Ao vê-los, o pato sentiu-se dominado de uma doce melancolia.

- Bem sei, reconheço - disse - estas aves reais; vou admirá-las de mais perto, matar-me-ão decerto, e têm razão para isso: um feiarrão como eu não tem direito de se aproximar deles. Mas acabou-se: mais doce me é ser morto por estes, do que ser maltratado pelos meus irmãos patos, escarnecido pelas galinhas, e repelido por toda a gente.

E nadou em direcção das lindas aves; estas assim que o viram, foram ao seu encontro, fendendo os ares.

— Bem sei o que me espera, matem-me, matem-me! - exclamou o infeliz, e abaixou a cabeça para a superfície das águas, esperando a morte.

Mas o que viu ele no cristal do lago? A sua própria imagem: não era uma criatura desajeitada, sem graça, e de um cinzento sujo. Era um cisne!
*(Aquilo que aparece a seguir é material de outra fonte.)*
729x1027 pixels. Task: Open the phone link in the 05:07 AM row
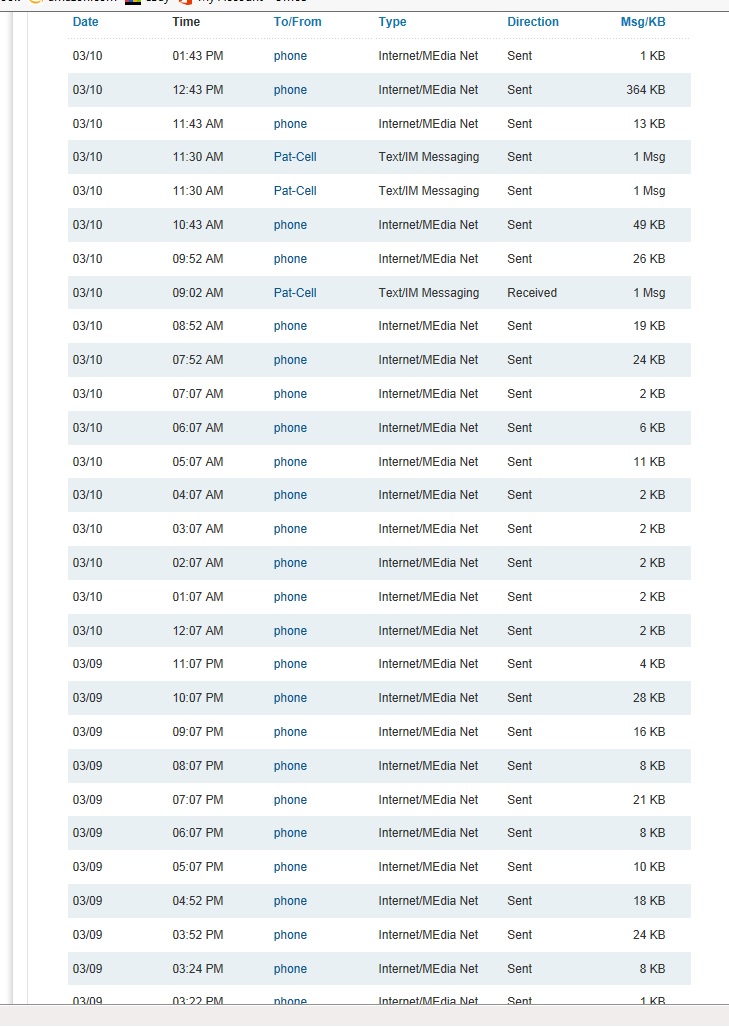point(290,462)
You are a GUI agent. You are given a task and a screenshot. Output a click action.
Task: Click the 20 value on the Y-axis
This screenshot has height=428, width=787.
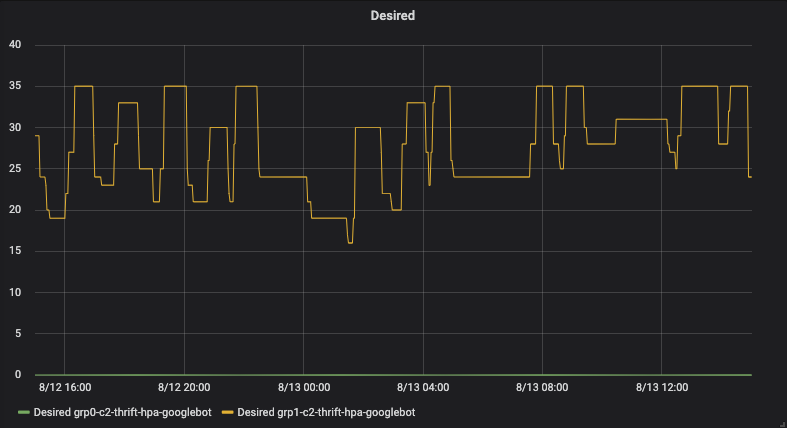pyautogui.click(x=15, y=210)
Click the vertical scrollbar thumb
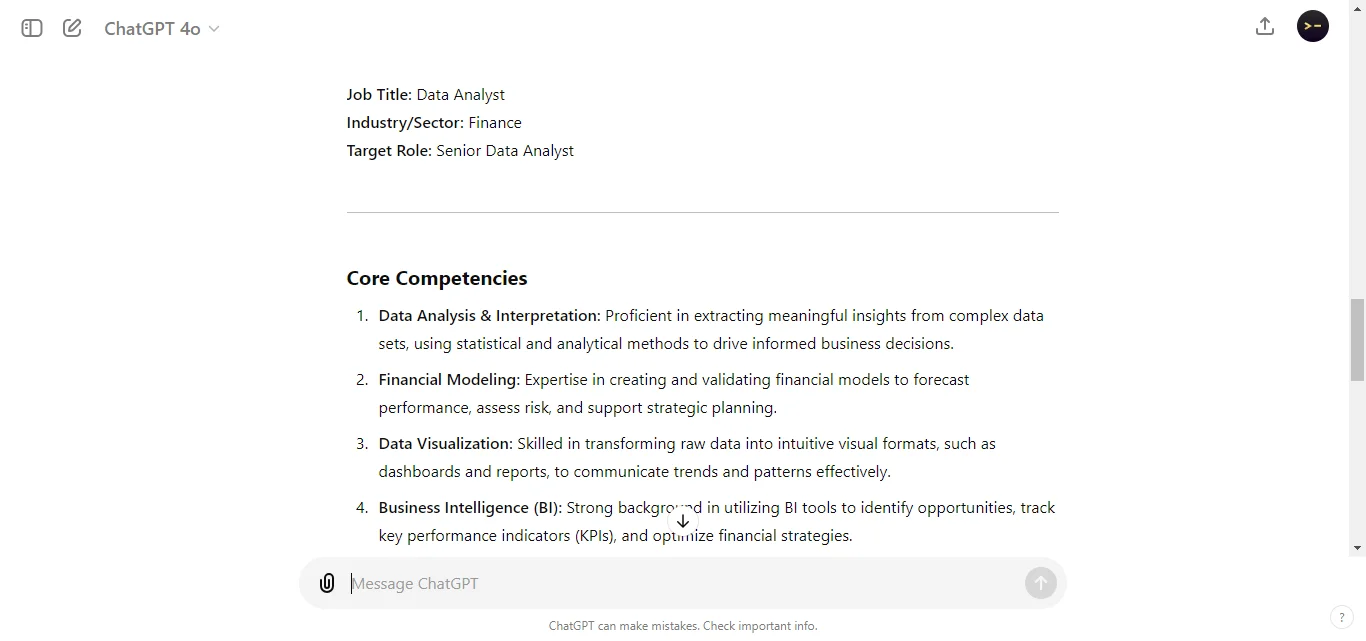Image resolution: width=1366 pixels, height=641 pixels. click(x=1357, y=340)
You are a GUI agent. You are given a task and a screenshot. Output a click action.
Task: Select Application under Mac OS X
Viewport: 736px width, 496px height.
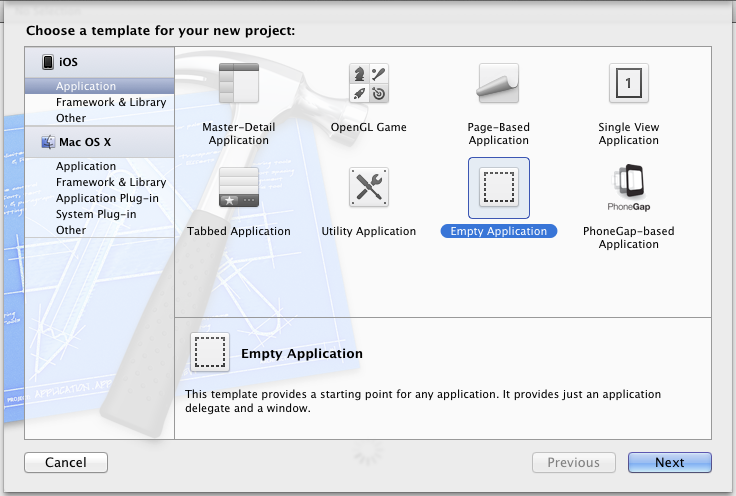coord(86,166)
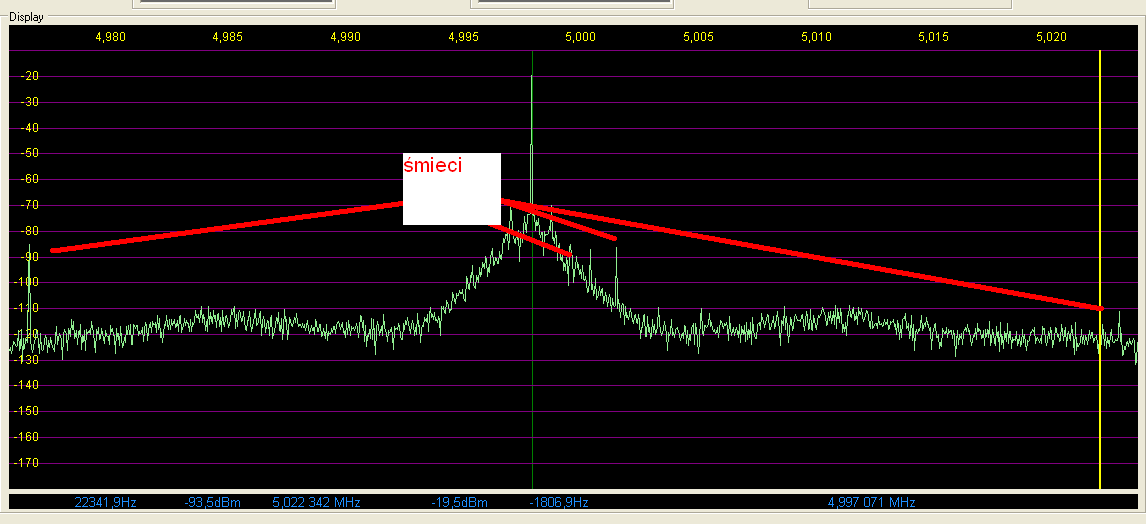Click the 4,980 frequency axis label
The image size is (1146, 524).
click(110, 37)
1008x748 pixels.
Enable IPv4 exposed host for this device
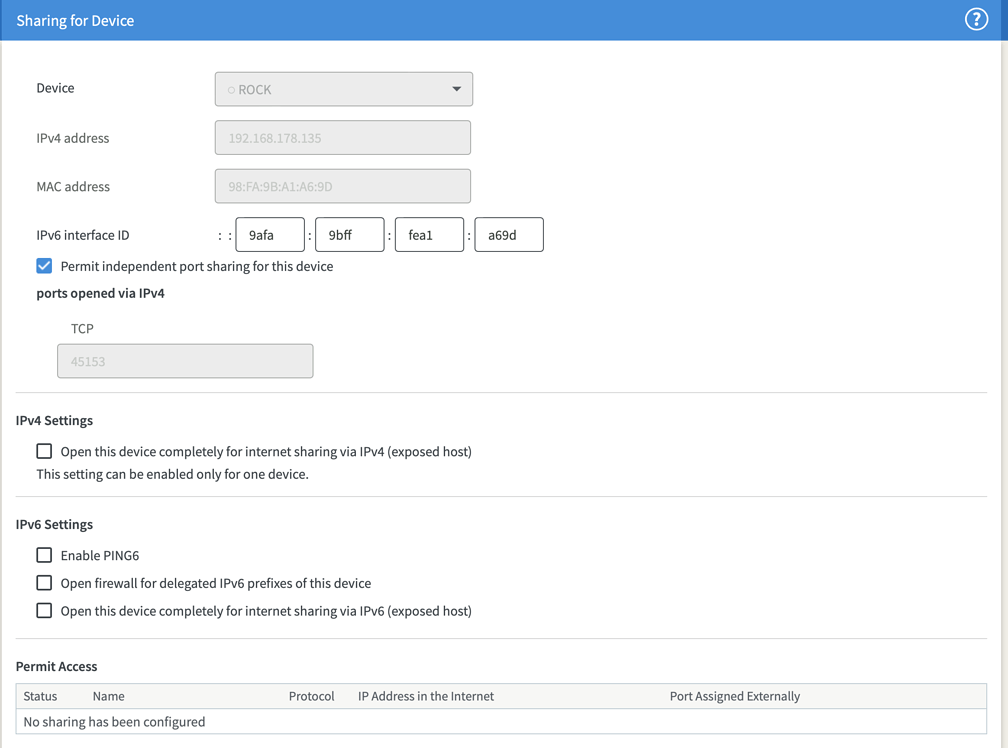pos(44,451)
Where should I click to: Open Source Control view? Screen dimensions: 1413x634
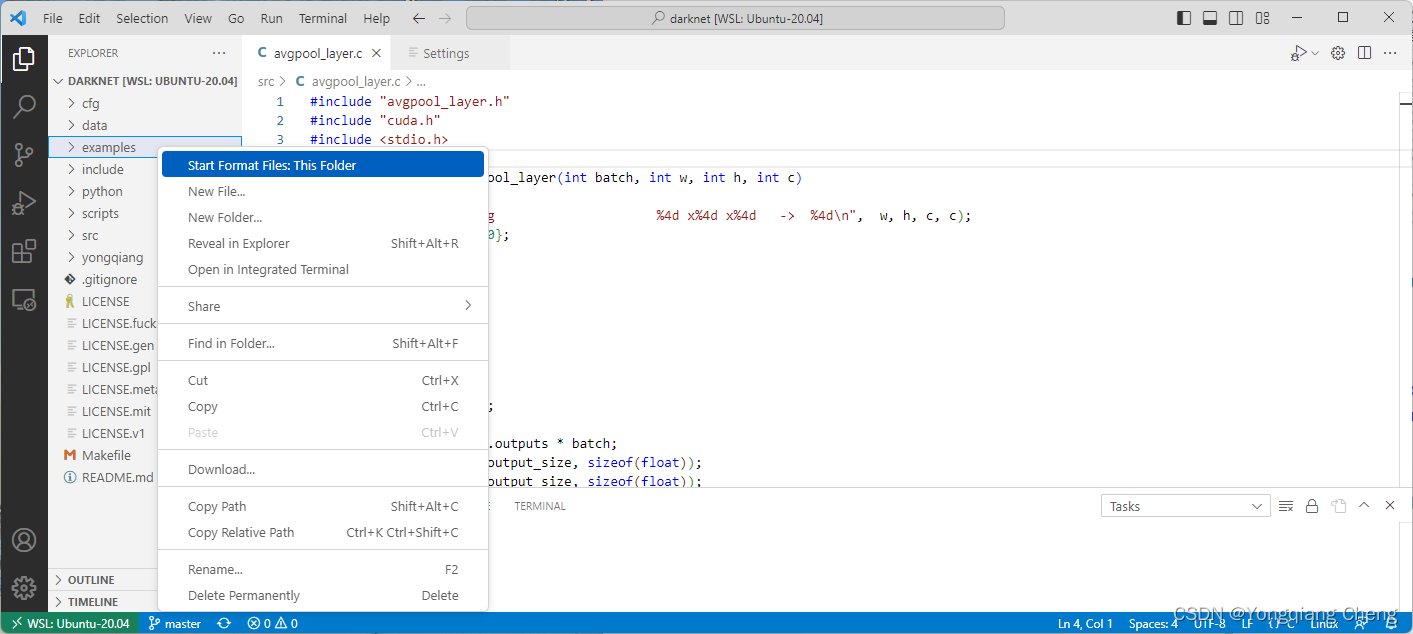pos(24,155)
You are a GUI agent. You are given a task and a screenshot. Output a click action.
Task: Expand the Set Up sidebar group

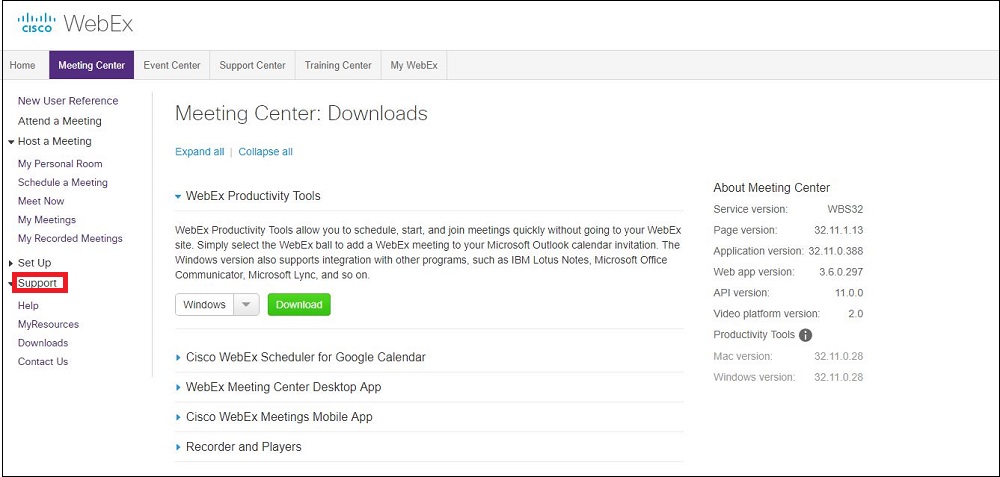click(x=34, y=263)
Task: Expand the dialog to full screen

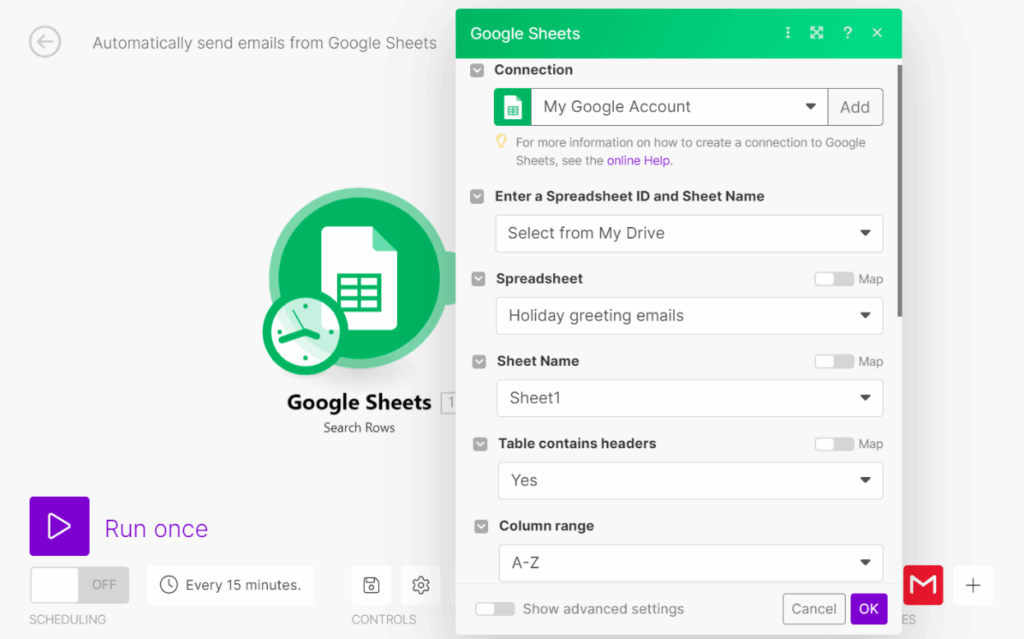Action: 817,33
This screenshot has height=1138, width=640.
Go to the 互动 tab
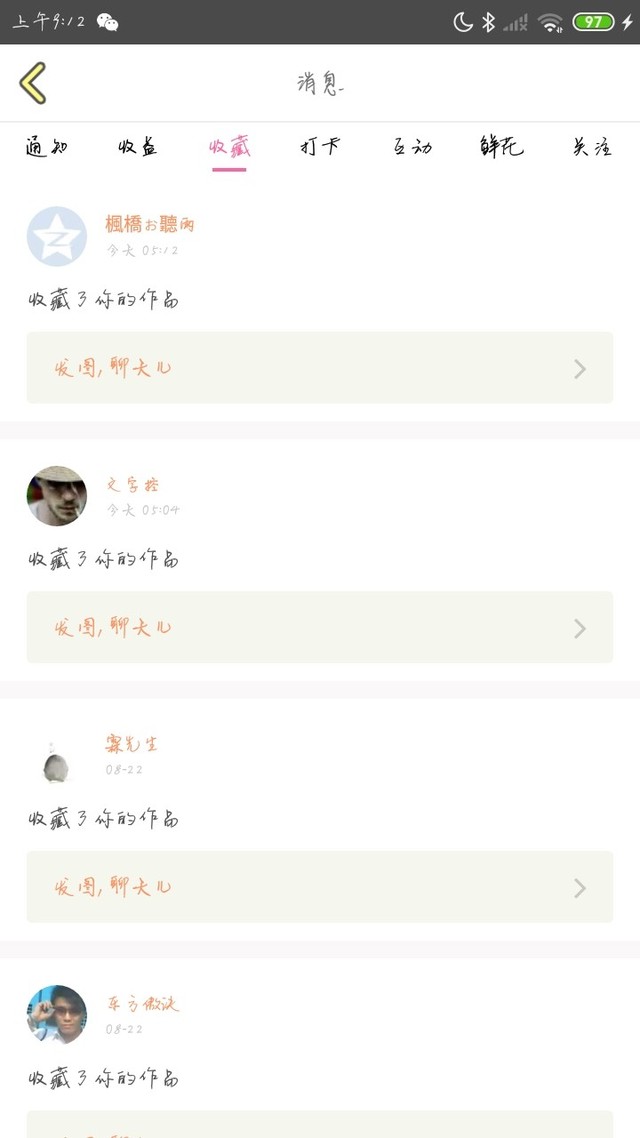pos(412,147)
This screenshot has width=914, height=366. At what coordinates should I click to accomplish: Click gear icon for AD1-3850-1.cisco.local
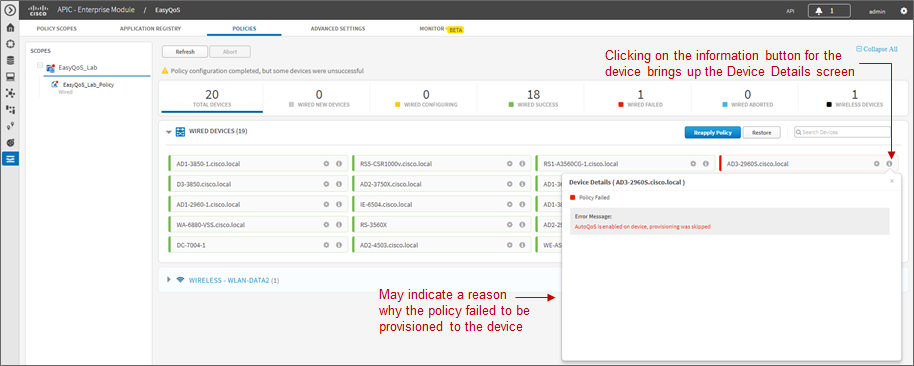tap(326, 164)
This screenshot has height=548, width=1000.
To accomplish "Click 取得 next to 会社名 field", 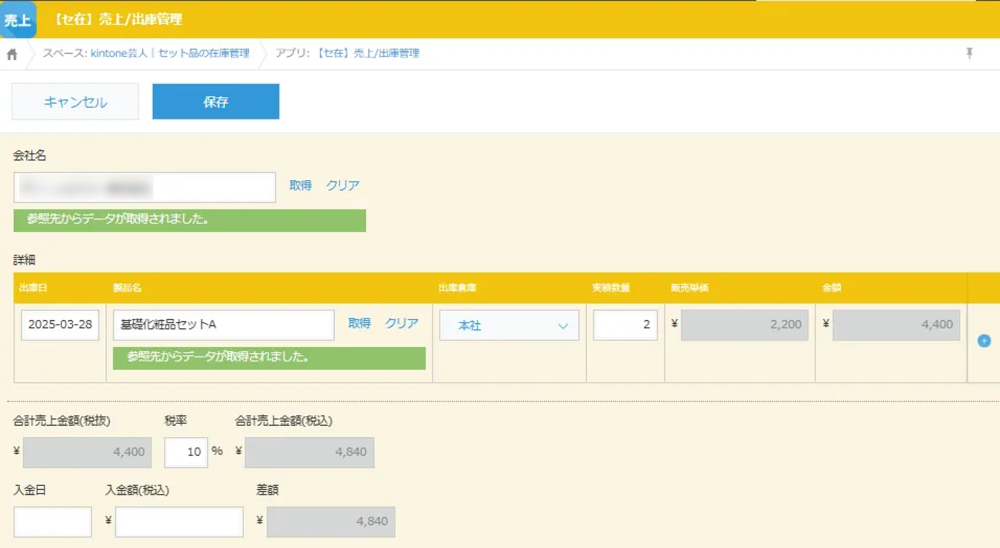I will [300, 185].
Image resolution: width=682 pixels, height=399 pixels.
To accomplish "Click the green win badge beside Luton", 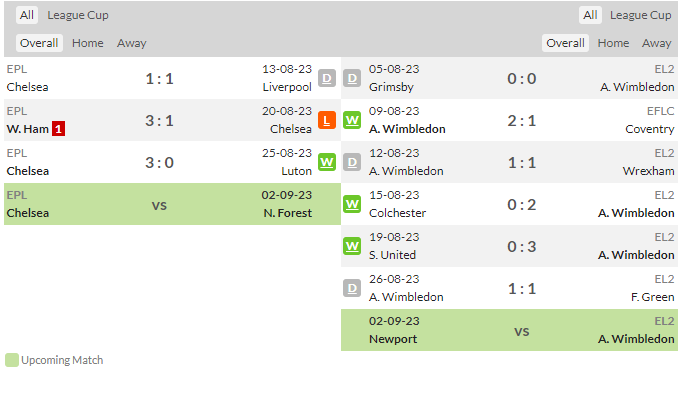I will [327, 162].
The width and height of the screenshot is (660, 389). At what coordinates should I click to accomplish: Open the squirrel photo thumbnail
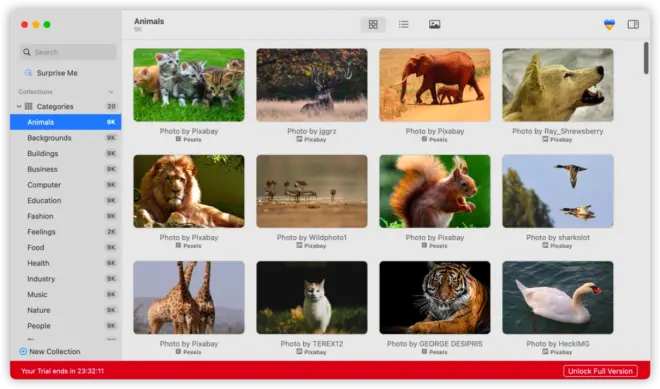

De repente, diante da doçura da sua felicidade actual, já nem se lembrava dos trabalhos por que tinha passado. Os outros cisnes cercavam-no, faziam-lhe festas. Muitas crianças vieram à margem do lago, lançando para a água, pão e hortaliça, e o mais pequeno dos meninos exclamou:

— Repara, há mais um cisne!

— E é verdade, é um novo, é um novo! - gritaram os outros cheios de júbilo, e foram a correr dizer aos pais. Voltaram com bolos e doces que atiraram de novo à água.

— É o mais bonito de todos. Que lindo, que bonito!

Quanto ao patinho nem sabia o que fazia, tal era o seu espanto!
Em vez de se encher de orgulho, como tantos o faziam, sentia-se envergonhado e escondia a cabeça debaixo da asa. Pensava em todas as amarguras que tinha padecido, e agora chamavam-no o mais belo daquelas magníficas aves que ali estavam! Foi reinar com eles sobre esse formosíssimo lago, cercado de bosques encantadores. Levantou então o pescoço gracioso e flexível, curvou as asas, que a brisa enfunou e fez sussurrar, e deixou-se deslizar elegantemente sobre o cristal das águas.
E cheio de uma felicidade íntima, dizia consigo:

— Nunca, nunca, nem ainda quando eu era o patinho feio e disforme, me passou pela ideia que teria uma felicidade como esta!